Fretha had expressed concerns about the proper protocols being observed. With Lyse on hand, the woman needn’t have worried. ‘It doesn’t matter, Lyse. I don’t intend sitting around in my room.’

‘That’s beside the point. Also, why were their wives not there to greet you?’

‘Perhaps they didn’t want to overwhelm me. The townsfolk seemed happy to see us.’

Lyse’s eyes narrowed. ‘And that’s another thing: that fat councillor tried to make the guardsmen hush them up, but why shouldn’t they cheer you?’

‘Peace, Lyse.’ There had been something
objectionable
about Councillor Thatton. Perhaps it was that he’d held her hand within his sweating palms a moment too long, or the way his tongue had flicked across his fleshy lower lip as he’d studied her.

Risha walked to the tall windows, the carved
scroll-work
around their mullioned panes as ornate as those of the scholars’ halls at Elion.

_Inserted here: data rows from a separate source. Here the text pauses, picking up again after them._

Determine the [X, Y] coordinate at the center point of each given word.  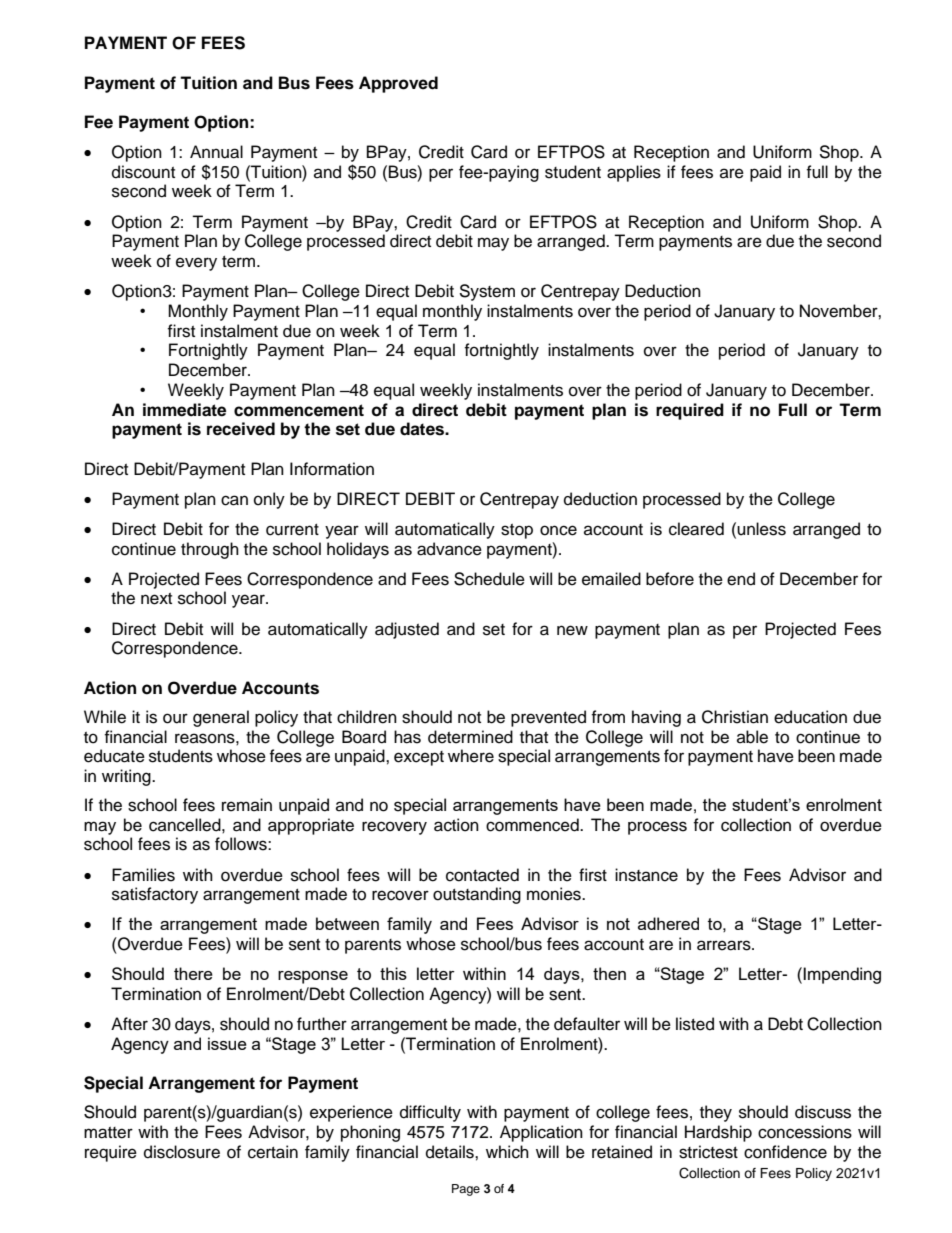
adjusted [407, 630]
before [670, 579]
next [156, 599]
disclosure [182, 1152]
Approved [398, 84]
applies [634, 173]
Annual [216, 152]
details [451, 1152]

Her foster-father Pelon, as well as her mother, had lived in Havre’s castle. His thin scholar’s face rose up in her mind. Had he imagined these towers from the cold obscurity of the northern mountains; perhaps longed for the mellow southern sun and this shimmering harbour? Or had he remembered only Cattra, as Risha could not?

Abruptly she turned. ‘Is there water, Lyse? We should get ready for the reception.’

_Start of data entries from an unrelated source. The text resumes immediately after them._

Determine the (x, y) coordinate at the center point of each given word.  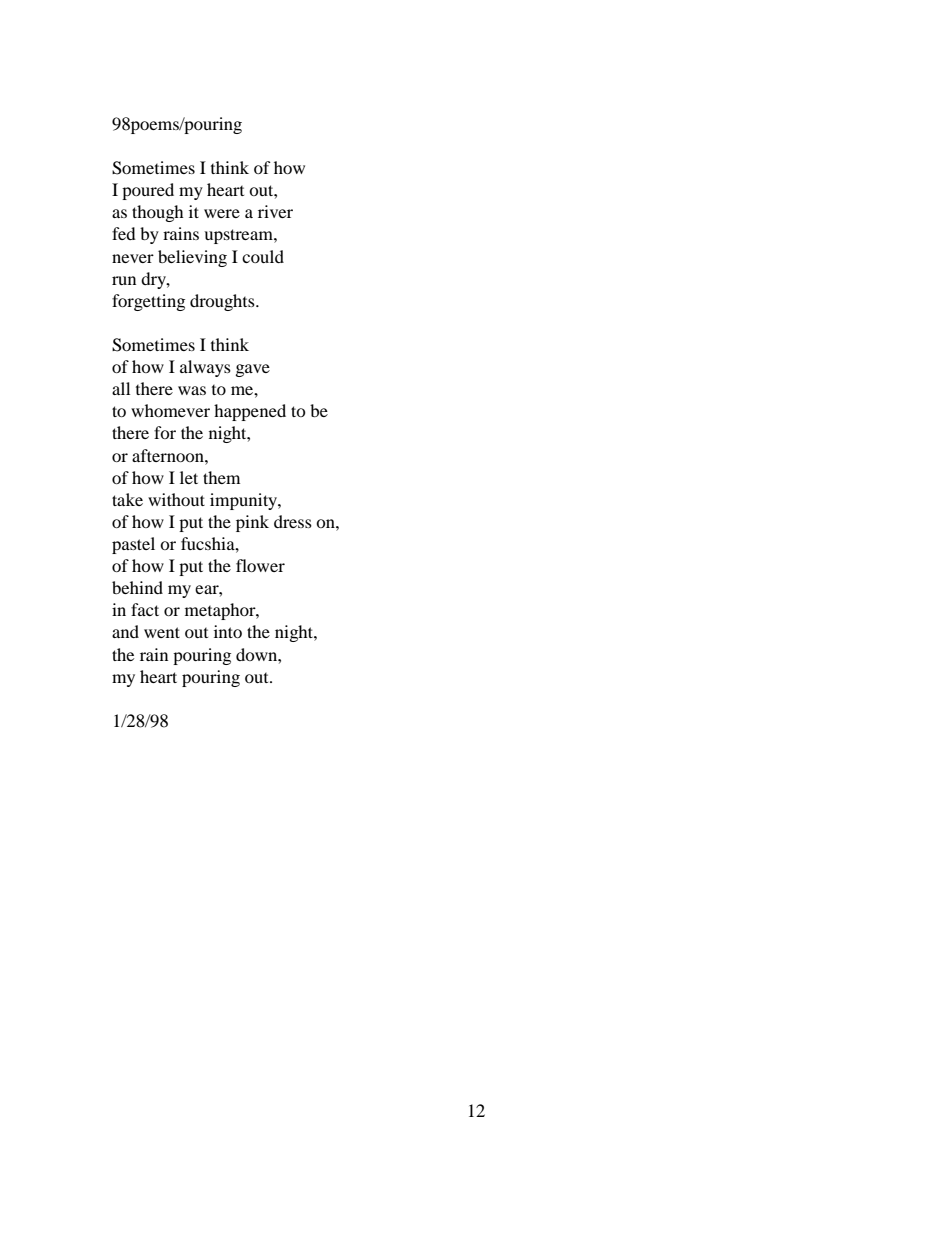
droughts (223, 302)
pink (252, 523)
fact (145, 609)
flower (260, 565)
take (127, 499)
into (228, 631)
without (176, 499)
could (263, 256)
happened (250, 412)
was (192, 390)
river (275, 211)
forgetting (148, 302)
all (121, 388)
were (222, 213)
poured (148, 191)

The girl was not done with her complaints. ‘As for trying to hide you away in that litter: I’m glad you stood up to him.’ Emptying a pitcher into a basin and squeezing out a cloth, she produced a fair imitation of Risha’s voice. ‘“Forgive me, Convenor Athan, but with my feet so newly planted on Havre’s soil, I’m loath to have them leave it.” He looked as if he was sucking his own tongue!’

Risha smiled. ‘I thought my second argument stronger.’

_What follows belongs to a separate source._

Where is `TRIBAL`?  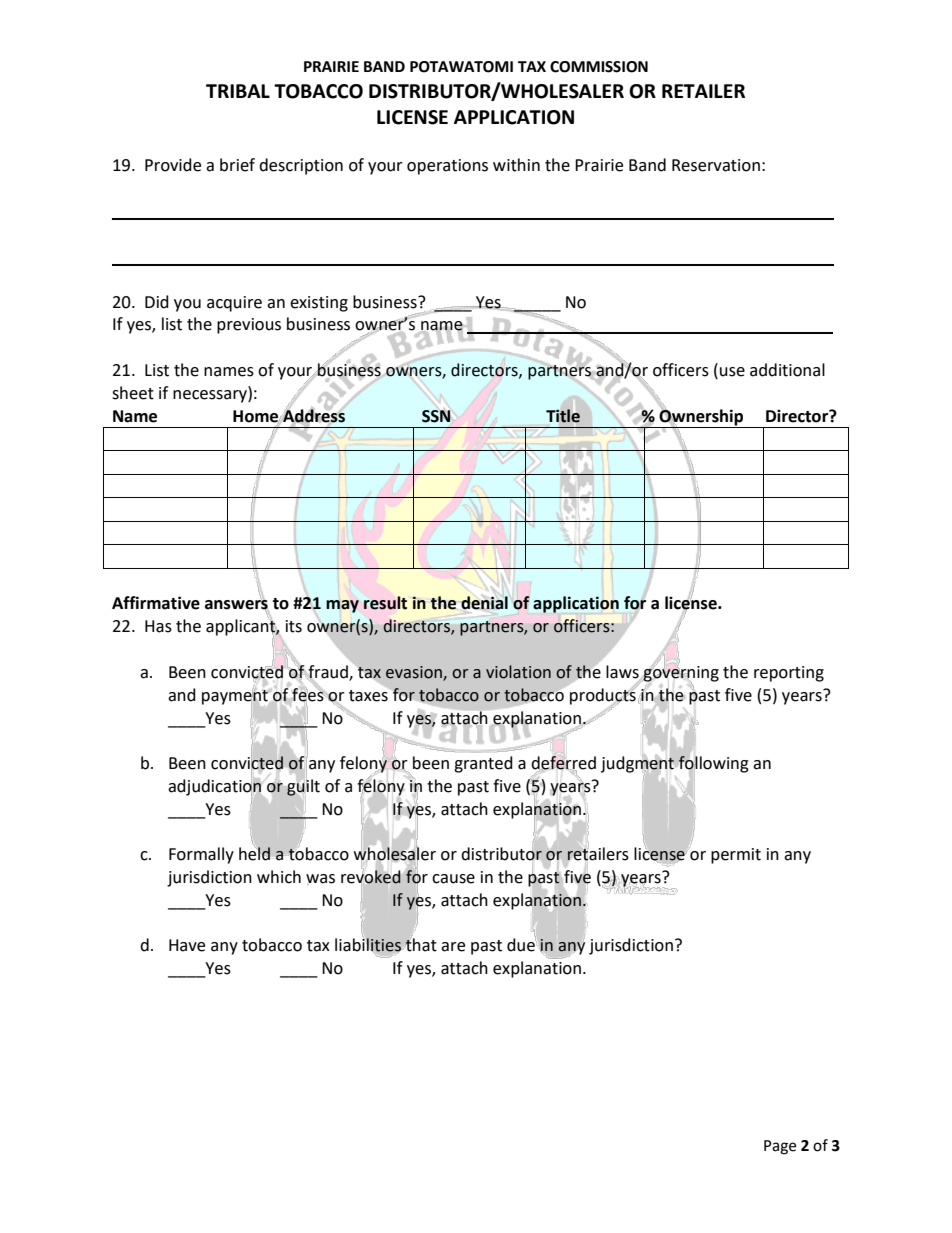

Lyse waved her cloth graciously. ‘“What better way to arrive at my mother’s home than surrounded by—” what was it?’

‘My ministers of state.’

‘“Than surrounded by my ministers of state”. You put paid to his plans.’

Perhaps it would have been wiser not to antagonise
him. Athan would not have remained nominal ruler of the duchy all these years if he were not a force to be reckoned with. But if it had been a mistake, it was not an irreversible one. Risha rolled her shoulders to unlock their tension. ‘Come, let’s see if we can find our way through this warren. And if we can’t, we’ll see what we find anyway.’

 

The reception proved a gathering of eighty people in a hall large enough to accommodate twice the number, or more. Risha secured a smile as Athan bore down on her.

‘Lady Arishara. I trust you are rested and find your rooms to your liking?’

Fretha might have judged his tone more patronising than deferential.

‘Thank you, yes.’ She glanced around but could see no sign of Timon. ‘Though I wonder why I wasn’t allocated my mother’s rooms.’

‘The wing has not been used since the untimely demise of your grandparents.’ He said it as though it ranked on a par with a poor growing season or the loss of a promising colt. ‘Might I introduce Councillors Willart and Vormer?’ One short and withy-thin, the other with a mouth like a blade. ‘Councillor Feron you know.’

Risha smiled at the little merchant. ‘Indeed. Councillor Feron was of great assistance to LeMarc following Westlaw’s siege. You are looking well, Councillor, though I find it hard to believe an entire year has passed since you left us.’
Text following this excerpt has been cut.